As a general rule, individuals filing a bankruptcy in New Jersey, Pennsylvania and other states must complete and file a “Statement of Your Current Monthly Income,” referred to as the means test. Under this test, if you make more than the average family your size in your state, then limits may be imposed on your expenses which could result in you having to pay some or all of your debt back in a Chapter 13. The income limits in Pennsylvania are lower than in New Jersey. However, if you are in the military you may be exempt from this requirement.
If you are a veteran and have a disability, you do not have to pass the means test if the debts you are seeking to discharge were mostly incurred during the following periods: 1.) during active duty, or 2.) while performing activities related to homeland defense.
To take advantage of the means test exception, you must have a qualifying disability. You have a qualifying disability if: 1.) your disability has been rated 30% or more under the Secretary’s disability compensation rules, or 2.) you were discharged or released from active duty because your disability was incurred or aggravated while in the line of duty.
If you are a reservist or member or the National Guard, you may be able to opt out of the means testing requirement if: 1.) you were on active duty or participated in homeland defense activities for a continuous period of at least 90 days, and 2.) you file bankruptcy within 540 days (18 months) after you leave active duty.
The Servicemembers Civil Relief Act of 2003 (“SCRA”) is a federal law that provides some protection to members of the military from debt collection actions. The SCRA prevents or postpones: 1.) foreclosures and debt collection default judgments, 2.) bank attachments, 3.) evictions, and 4.) wage garnishments.
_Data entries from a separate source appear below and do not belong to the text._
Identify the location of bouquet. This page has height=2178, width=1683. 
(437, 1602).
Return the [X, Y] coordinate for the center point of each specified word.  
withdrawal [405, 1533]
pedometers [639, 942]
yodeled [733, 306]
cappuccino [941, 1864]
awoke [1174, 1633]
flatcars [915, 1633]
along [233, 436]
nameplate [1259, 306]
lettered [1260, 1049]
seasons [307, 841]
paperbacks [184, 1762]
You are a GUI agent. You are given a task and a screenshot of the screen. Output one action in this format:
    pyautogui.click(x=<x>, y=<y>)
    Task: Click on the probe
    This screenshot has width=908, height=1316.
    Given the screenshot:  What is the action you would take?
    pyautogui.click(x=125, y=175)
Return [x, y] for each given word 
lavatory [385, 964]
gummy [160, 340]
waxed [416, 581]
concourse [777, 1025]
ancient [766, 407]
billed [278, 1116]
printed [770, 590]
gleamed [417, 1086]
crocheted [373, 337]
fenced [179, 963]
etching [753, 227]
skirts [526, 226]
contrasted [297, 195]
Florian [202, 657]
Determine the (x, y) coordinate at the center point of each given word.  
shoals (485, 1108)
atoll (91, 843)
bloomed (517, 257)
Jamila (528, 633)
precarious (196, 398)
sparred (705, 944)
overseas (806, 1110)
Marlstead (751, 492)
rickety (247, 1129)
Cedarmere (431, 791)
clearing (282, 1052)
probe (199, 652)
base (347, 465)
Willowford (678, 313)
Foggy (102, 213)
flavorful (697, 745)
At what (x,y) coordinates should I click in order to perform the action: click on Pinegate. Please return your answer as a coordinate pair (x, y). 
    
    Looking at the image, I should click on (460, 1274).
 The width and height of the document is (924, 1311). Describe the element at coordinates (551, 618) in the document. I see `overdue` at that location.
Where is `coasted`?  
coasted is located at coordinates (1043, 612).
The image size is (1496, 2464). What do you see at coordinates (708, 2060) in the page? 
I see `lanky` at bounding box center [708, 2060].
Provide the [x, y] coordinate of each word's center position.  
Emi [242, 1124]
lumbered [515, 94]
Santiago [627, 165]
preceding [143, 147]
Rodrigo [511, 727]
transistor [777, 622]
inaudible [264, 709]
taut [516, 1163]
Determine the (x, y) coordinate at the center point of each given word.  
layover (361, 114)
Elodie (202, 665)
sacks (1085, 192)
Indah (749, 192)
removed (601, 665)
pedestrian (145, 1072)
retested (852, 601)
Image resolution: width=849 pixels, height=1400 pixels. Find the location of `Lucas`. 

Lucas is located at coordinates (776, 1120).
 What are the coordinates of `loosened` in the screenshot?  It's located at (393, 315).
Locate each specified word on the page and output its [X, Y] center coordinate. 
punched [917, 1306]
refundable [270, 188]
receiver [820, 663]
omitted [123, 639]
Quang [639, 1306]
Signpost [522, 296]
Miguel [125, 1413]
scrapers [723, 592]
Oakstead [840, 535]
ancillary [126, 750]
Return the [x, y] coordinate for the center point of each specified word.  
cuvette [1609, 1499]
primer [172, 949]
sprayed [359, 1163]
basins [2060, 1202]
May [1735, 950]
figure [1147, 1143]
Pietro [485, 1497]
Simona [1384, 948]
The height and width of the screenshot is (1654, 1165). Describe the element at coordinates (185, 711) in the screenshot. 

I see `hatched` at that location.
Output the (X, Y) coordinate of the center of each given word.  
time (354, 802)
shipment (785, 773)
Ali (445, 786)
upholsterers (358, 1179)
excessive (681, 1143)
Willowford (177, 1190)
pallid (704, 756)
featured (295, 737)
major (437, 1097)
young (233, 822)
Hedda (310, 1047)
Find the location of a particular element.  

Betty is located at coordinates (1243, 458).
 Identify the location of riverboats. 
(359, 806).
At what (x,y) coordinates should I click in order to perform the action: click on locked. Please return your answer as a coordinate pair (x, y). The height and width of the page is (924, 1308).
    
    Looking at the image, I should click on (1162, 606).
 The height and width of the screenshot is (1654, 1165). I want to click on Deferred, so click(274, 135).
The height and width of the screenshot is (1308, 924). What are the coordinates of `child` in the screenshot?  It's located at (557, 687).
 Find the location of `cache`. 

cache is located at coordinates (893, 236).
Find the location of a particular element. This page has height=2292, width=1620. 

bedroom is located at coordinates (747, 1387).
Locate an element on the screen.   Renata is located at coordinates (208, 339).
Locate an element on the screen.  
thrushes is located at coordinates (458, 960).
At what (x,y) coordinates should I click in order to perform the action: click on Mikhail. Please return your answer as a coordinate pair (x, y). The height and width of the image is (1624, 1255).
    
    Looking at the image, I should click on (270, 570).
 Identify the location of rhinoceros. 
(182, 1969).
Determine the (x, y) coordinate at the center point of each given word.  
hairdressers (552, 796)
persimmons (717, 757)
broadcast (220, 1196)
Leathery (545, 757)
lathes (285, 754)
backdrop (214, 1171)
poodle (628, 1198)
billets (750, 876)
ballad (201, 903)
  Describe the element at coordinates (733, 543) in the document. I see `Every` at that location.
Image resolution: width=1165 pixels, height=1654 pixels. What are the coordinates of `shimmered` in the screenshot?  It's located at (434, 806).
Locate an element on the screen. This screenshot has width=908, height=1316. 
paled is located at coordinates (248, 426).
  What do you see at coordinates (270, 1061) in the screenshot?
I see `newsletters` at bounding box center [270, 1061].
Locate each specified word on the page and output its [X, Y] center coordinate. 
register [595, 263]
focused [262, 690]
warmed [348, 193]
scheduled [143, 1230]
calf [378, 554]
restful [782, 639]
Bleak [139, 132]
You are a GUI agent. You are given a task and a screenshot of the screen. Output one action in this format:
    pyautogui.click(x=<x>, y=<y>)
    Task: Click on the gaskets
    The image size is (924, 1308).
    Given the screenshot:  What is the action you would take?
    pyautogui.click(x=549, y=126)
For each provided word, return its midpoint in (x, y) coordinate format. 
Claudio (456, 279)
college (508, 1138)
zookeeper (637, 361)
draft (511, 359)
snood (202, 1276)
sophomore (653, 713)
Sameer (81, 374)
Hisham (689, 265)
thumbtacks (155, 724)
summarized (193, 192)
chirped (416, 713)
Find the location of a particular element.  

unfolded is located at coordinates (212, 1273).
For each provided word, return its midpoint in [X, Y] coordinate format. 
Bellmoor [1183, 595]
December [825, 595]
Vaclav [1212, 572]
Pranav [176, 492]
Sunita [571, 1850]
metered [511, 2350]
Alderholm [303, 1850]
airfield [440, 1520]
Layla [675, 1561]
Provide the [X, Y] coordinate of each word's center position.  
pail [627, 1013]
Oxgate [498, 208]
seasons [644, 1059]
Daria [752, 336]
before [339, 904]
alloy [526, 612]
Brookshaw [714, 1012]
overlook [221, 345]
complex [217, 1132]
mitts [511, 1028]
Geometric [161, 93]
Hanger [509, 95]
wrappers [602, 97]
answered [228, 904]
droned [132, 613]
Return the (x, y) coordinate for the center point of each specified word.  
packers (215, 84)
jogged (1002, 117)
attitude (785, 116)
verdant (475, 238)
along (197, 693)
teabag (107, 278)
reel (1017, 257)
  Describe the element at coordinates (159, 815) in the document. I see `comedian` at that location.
While the SCRA is usually beneficial in non-bankruptcy matters, it can also provide you with an added layer of protection while in bankruptcy. The SCRA can stay (stop or delay), for periods of 90 days or more after you have left active duty service, adversarial or contested proceedings in bankruptcy such as: 1.) default judgments on complaints to determine dischargeability, 2.) objections to discharge, 3.) trustee actions to attach your property 4.) debtor’s examinations, and 5.) post-bankruptcy evictions and collection actions, such as when a creditor is granted relief from the automatic stay.